The Political Marginalization of Sri Lankan Malays
Sri Lanka's political landscape has long been dominated by Sinhalese Buddhist nationalism, with Tamil and Sri Lankan Moor communities also carving out significant political spaces through decades of advocacy and organized representation. The Sri Lankan Malay community, however, has largely been absorbed into broader Muslim political blocs, losing its distinct voice in the process.
This absorption is not without consequence. The policy concerns of Sri Lankan Malays — including the preservation of the Sri Lanka Malay language, cultural heritage protection, community-specific economic challenges, and recognition of their unique historical status — are frequently overlooked when they are grouped under the umbrella of general Muslim political interests. Being Muslim does not make the Malay experience identical to that of the Moor community, just as being Tamil does not erase distinctions between Sri Lankan Tamils and Indian Tamils.
Without dedicated political representation, the Sri Lankan Malay community has no reliable mechanism to advocate for legislation that addresses its specific needs. Their language faces extinction. Their cultural institutions are underfunded. Their historical contributions are rarely acknowledged in national curricula or public discourse.
What Meaningful Representation Would Look Like
Advocating for Malay political representation does not require the creation of an entirely new political party, though that remains one option. What it does require is a deliberate and structured acknowledgment within Sri Lanka's political framework that the Malay community constitutes a distinct ethnic and cultural group deserving of specific representation and policy attention.
This could take several forms: reserved seats in parliament for recognized minority communities, formal recognition of Sri Lanka Malay as an endangered language deserving state protection, the inclusion of Malay history in national education standards, and targeted community development funding. These are not radical demands. They are the basic instruments of inclusive governance.

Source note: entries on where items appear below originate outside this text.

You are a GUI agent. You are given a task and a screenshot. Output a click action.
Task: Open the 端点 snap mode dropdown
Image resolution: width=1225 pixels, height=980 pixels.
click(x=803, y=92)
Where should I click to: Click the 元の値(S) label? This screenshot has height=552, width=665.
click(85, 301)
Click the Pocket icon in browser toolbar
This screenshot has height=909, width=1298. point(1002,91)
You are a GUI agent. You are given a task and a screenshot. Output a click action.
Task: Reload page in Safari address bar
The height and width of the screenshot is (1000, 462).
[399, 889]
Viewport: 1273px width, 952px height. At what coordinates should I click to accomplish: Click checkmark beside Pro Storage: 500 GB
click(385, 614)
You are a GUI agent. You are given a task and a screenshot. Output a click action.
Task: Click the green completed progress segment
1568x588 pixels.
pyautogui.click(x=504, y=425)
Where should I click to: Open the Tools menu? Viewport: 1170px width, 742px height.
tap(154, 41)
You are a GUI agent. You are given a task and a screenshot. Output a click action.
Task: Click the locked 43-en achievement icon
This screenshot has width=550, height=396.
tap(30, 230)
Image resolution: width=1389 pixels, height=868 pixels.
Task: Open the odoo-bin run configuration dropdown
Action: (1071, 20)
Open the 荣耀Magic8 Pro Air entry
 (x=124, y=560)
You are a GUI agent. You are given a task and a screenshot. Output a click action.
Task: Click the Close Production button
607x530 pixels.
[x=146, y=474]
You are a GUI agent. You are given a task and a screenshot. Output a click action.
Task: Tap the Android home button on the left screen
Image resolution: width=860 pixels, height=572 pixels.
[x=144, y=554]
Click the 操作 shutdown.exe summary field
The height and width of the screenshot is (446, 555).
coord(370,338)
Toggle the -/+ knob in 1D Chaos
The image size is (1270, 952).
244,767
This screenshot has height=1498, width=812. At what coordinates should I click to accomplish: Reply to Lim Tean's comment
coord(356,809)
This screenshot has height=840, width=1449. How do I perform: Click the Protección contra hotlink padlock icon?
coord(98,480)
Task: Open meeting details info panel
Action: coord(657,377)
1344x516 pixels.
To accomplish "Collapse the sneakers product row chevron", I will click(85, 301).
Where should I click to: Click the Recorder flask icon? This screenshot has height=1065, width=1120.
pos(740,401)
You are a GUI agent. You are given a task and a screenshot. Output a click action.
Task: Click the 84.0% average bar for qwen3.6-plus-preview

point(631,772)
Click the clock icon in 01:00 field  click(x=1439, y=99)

A Nation That Forgets Its Minorities Fails Itself
Sri Lanka has spent decades grappling with the consequences of ethnic marginalization. The wounds of a civil war fought partly over minority rights have not fully healed. In that context, the continued political invisibility of the Sri Lankan Malay community is not just an injustice to one small group — it is a symptom of a broader failure to build a truly pluralistic democracy.
The mosque on Slave Island still stands. It stands as evidence that the Malay community's roots in Sri Lanka are deep, old, and real. It is past time that Sri Lanka's political institutions reflected that reality with the seriousness and respect it deserves.